On July 6, 2016, the European Union adopted Directive (EU) 2016/1148, “concerning measures for a high common level of security of network and information systems across the Union,” otherwise known as the Network and Information Security Directive. (A directive, in EU parlance, is an instruction to member states to achieve a particular objective and a general framework for how to do so. This differs from a regulation, which is immediately binding on all member states.) Pursuant to this Directive, each member state will have to pass its own national legislation — a concept referred to in EU law as “transposition” — implementing the Directive, and that legislation will necessarily differ from country to country.
The Directive, however, lays out the essential features we can expect to see Europe-wide. The Directive requires EU Member States to adopt national strategies for the security of network and information systems. It also creates a Cooperation Group to facilitate strategic information sharing regarding digital threats, and a network of computer security incident response teams, to help with coordination of responses to cyber-threats. For companies, the Directive creates obligations for “Operators of Essential Services” and for “Digital Service Providers.” Both sets of entities will be required to implement “appropriate and proportionate technical and organizational measures to manage the risks posed” to their systems, taking account of “the state of the art.” They will also be responsible to notify national authorities of cybersecurity incidents that have a “significant impact” on the services they provide.
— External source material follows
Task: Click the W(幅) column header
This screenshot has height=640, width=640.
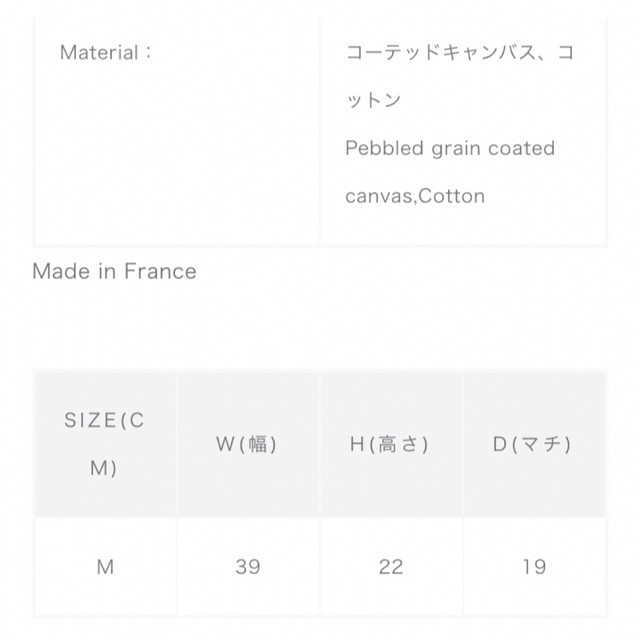Action: tap(248, 444)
“Operators of Essential Services” are public or private entities in the sectors of:
(1) energy
(2) transportation
(3) banking
(4) finance
(5) healthcare
(6) drinking water, and
(7) digital infrastructure.
The Directive requires Member States to identify all operators of essential services within their territory by November 9, 2018.
“Digital Service Providers” include:
(1) online marketplaces
(2) search engines, and
(3) cloud computing services.
Importantly, non-Europe based providers of essential or digital services may be subject to this Directive so long as they offer their services within the EU. Exactly how the Directive will apply to particular firms will depend upon national-level legislation, as the Directive is transposed. As the details are worked out in member states over the next three years, companies that do significant business in Europe will want to keep an eye on national law-making, and to take stock of their cybersecurity strategies.